== Segment start ==

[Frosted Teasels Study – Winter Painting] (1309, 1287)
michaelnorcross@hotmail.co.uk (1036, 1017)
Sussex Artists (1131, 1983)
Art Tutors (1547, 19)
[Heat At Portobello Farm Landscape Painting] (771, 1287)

== Segment end ==

**Action item**
Begin with the line holding "michaelnorcross@hotmail.co.uk (1036, 1017)" and end with the last line of the material. Write out those lines exactly, and only those.

**Exercise response**
michaelnorcross@hotmail.co.uk (1036, 1017)
Sussex Artists (1131, 1983)
Art Tutors (1547, 19)
[Heat At Portobello Farm Landscape Painting] (771, 1287)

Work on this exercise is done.